* **AIM OF THE EXERCISE**
From the line containing "You are a GUI" to the end of the records, print every line exactly, both ends included, and leave out the pictures.

(Stored items)
◇ ◇ ◇ ◇ ◇

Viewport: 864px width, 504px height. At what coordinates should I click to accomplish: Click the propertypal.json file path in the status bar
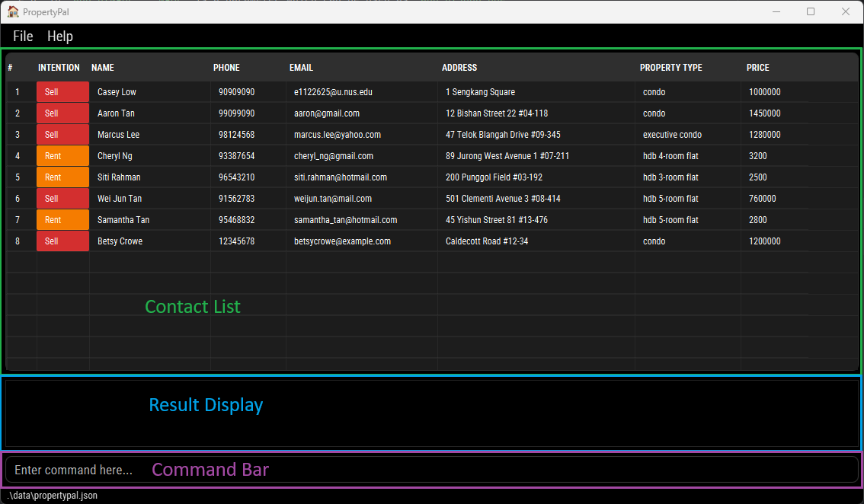tap(51, 495)
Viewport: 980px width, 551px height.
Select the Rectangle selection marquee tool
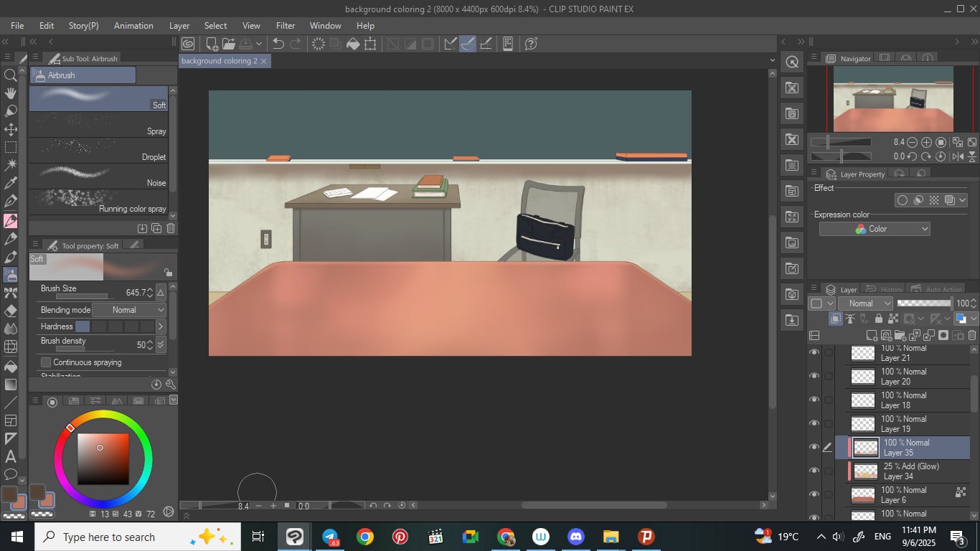(x=11, y=147)
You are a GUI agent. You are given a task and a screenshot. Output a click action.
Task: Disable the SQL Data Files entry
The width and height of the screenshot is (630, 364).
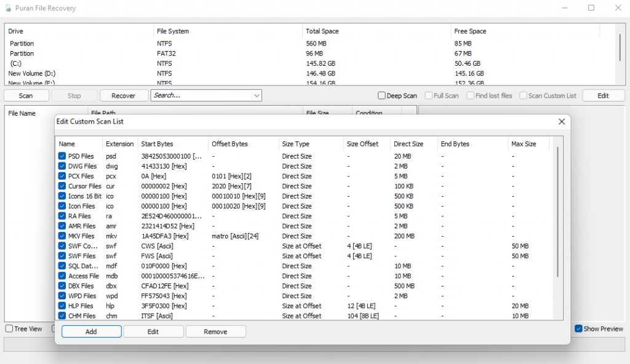[62, 266]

◇ ◇ ◇ ◇ ◇

* **THE COMPLETED TASK**
You are a GUI agent. You are given a task and a screenshot. Output a click action.
Task: Disable the SQL Data Files entry
The width and height of the screenshot is (630, 364).
[62, 266]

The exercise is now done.